# Document segment:
Burns also collaborated with Queen guitarist Brian May to produce a replica of his Red Special guitar, with the signature model manufactured from October 2001 until July 2004. This model was awarded "Best Electric Guitar of the Year 2001" by Guitarist magazine.

The company’s public activity declined after the mid-2010s. No new guitar production has been confirmed since that time. Companies House filings indicate Burns London Ltd ceased including profit and loss accounts in its annual reports beginning in 2016, suggesting a reduction or cessation of trading activity.
=== Burns London Ltd. (Holding Company, 2020–) ===
On 2 June 2020, Burns London (Holdings) Ltd (company no. 12638371), was incorporated under new ownership by a six-member consortium: Simon Gilson and Terry Hope, co-founders and former owners of musical instrument retailer PMT, formerly Professional Music Technology; Lee Anderton, managing director of Andertons Music Co.; Peter Anderton, associated with Andertons Music Co.; Graham Bell, co-founder of the UK guitar retailer GuitarGuitar; and Christopher McBay, a UK-based business executive. Several members of this consortium previously collaborated on the EastCoast guitar brand.

[Saved entries]
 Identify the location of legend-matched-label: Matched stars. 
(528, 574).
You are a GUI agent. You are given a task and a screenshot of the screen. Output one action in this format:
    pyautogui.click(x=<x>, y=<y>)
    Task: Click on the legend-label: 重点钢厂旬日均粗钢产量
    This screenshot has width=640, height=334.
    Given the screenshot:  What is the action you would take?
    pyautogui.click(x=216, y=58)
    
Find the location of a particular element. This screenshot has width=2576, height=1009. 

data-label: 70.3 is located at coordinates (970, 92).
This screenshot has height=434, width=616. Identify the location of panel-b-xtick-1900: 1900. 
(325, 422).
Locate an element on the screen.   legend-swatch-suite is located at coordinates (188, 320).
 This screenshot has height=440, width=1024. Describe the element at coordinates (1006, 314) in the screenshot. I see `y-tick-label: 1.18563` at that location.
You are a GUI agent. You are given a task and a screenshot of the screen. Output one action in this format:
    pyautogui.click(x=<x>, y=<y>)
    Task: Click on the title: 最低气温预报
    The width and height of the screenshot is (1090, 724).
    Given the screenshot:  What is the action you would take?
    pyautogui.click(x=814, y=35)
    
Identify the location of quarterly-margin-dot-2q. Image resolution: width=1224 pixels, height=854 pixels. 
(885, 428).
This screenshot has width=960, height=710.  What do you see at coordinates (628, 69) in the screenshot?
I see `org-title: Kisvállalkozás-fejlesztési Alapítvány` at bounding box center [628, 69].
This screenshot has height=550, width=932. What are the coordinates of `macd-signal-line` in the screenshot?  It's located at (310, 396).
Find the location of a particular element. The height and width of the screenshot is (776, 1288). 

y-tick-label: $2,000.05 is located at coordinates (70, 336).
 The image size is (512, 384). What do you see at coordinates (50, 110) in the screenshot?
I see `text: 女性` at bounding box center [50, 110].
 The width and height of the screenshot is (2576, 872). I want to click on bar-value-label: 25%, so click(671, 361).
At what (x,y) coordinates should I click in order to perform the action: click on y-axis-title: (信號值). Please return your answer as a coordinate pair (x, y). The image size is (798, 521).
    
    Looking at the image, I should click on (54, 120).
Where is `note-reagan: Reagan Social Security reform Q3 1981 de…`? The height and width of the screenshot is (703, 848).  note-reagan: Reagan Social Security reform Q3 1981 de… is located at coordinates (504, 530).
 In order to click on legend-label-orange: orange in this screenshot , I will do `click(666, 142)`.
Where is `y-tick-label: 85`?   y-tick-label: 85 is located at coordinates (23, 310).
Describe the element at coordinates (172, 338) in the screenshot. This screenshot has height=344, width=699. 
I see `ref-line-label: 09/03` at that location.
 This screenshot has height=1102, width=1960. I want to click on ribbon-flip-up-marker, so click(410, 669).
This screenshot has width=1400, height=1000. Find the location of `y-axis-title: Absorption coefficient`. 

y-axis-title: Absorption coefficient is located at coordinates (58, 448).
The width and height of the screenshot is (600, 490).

# What you will do:
1. In the passage on Burns guitars, rewrite the section from "Burns also collaborated" to "by Guitarist magazine.", changing "replica" to "copy".
2. Answer these about the passage on Burns guitars:
(a) Which award did Guitarist magazine give the Brian May signature model?
(b) On what date was Burns London (Holdings) Ltd incorporated?
(c) From which year did Burns London Ltd stop including profit and loss accounts in its annual reports?
3. Carry the passage on Burns guitars on past its final sentence.

# Answers provided:
1.
Burns also collaborated with Queen guitarist Brian May to produce a copy of his Red Special guitar, with the signature model manufactured from October 2001 until July 2004. This model was awarded "Best Electric Guitar of the Year 2001" by Guitarist magazine.

2.
(a) "Best Electric Guitar of the Year 2001"
(b) 2 June 2020
(c) 2016

3.
This entity replaced the previous operating company, Barry Gibson's Burns London Ltd (company no. 02668005).

On 26 June 2020, the company's official website was updated to remove all product listings and instead display the message: "Imagined in 1959 / Re-Imagined in 2021" and "Now this amazing, historic brand is set to secure a bright future as the new owners look forward to revealing the re-imagined Burns range in 2021." On 26 March 2022, the website was updated to display: "Re-Imagined in 2022". It does not appear to have been updated again in the years since.

On 27 September 2022, the new holding company adopted the name Burns London Ltd, while the original operating company was renamed Burns London (Holdings) Ltd.

Simon Gilson resigned as a director of the new company on 10 March 2023.

The earlier company was voluntarily dissolved on 11 April 2023.

The company's "Burns LONDON" trademark expired in March 2024. However, a new trademark application was filed in May 2025, and registered in August 2025 suggesting that a revival of Burns London may be under consideration.

Christopher McBay also resigned as a director of the new company on 1st December 2025.